Stored dataset items
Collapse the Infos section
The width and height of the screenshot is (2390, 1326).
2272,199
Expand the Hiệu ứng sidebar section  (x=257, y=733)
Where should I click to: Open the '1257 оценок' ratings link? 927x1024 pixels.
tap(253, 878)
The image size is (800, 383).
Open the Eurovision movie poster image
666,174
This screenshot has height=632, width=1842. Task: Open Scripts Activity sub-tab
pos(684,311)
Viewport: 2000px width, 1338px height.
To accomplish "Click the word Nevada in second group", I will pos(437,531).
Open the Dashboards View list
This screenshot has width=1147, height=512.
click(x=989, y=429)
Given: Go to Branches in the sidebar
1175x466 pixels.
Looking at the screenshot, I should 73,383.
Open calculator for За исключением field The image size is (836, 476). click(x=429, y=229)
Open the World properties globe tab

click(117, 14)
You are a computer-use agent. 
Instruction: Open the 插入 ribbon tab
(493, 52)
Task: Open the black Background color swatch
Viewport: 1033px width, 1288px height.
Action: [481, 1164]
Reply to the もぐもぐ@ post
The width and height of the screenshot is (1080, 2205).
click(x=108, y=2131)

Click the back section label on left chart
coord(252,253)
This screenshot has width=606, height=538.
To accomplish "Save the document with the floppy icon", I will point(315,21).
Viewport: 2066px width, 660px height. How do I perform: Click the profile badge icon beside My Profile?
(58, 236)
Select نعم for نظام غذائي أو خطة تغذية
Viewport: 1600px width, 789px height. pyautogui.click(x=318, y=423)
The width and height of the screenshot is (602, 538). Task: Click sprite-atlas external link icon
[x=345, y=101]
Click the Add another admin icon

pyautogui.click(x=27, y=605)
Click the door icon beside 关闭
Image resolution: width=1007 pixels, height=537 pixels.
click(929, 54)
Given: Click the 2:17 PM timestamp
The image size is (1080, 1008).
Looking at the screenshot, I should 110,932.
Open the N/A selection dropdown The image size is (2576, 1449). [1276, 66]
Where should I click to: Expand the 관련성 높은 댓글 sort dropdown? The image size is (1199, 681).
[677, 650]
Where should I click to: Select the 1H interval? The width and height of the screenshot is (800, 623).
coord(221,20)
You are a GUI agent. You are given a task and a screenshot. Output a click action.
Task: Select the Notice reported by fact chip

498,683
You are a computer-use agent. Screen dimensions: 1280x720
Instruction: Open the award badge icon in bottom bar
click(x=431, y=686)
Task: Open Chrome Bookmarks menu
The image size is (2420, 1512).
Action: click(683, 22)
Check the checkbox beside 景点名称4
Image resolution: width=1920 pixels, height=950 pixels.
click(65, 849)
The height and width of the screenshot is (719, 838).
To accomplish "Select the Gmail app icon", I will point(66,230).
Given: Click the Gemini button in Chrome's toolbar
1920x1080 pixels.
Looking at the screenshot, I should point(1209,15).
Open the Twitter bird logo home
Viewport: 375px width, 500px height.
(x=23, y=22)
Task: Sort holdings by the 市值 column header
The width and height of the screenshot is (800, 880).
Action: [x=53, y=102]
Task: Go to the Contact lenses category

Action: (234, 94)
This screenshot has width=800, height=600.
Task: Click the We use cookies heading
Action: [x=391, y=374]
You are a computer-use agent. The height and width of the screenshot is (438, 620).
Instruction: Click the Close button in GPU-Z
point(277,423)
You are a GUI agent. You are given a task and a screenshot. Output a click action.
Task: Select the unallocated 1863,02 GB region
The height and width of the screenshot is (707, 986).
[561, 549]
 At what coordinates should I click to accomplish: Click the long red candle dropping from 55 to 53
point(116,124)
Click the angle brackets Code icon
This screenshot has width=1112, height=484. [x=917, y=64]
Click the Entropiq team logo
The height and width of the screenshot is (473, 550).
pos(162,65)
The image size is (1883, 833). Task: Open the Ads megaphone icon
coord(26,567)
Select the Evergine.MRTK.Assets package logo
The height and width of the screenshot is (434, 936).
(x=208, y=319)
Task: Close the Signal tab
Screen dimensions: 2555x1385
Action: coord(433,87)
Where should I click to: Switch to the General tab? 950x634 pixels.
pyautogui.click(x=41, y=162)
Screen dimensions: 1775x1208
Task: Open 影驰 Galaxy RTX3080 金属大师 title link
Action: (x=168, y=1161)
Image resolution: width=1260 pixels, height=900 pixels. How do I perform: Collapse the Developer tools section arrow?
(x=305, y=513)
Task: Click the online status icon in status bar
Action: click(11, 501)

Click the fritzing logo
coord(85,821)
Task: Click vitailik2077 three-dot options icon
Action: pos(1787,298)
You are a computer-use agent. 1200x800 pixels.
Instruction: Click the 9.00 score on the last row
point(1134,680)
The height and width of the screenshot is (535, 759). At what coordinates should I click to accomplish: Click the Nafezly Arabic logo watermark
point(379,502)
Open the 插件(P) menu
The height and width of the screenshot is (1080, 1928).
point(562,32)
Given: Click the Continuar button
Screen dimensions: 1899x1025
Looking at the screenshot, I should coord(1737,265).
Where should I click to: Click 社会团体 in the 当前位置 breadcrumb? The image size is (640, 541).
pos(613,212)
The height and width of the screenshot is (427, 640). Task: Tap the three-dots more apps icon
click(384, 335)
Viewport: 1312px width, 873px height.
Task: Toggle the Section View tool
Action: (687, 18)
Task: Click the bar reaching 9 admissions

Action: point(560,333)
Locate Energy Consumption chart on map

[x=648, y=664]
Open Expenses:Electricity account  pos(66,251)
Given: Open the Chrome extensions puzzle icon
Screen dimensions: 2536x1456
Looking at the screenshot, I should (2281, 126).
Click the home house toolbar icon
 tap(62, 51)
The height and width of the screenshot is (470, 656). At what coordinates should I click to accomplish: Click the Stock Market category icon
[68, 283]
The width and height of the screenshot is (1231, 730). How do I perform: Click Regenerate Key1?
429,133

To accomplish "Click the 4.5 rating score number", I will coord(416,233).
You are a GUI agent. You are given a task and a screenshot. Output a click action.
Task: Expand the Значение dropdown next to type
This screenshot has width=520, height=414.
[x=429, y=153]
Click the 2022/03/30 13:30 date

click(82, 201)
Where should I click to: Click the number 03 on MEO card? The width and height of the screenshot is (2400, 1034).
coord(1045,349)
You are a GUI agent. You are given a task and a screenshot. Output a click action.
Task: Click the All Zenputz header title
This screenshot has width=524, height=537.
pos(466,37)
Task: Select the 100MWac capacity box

■ **WHAT YOU WILL DO**:
Rewrite the entries from the first line up to and including the line with "tap(253, 878)", changing "section" to "panel" and keeping everything else unchanged. Return only those lines.

■ **FINISHED EXERCISE**:
Collapse the Infos panel
The width and height of the screenshot is (2390, 1326).
2272,199
Expand the Hiệu ứng sidebar panel  (x=257, y=733)
Where should I click to: Open the '1257 оценок' ratings link? 927x1024 pixels.
tap(253, 878)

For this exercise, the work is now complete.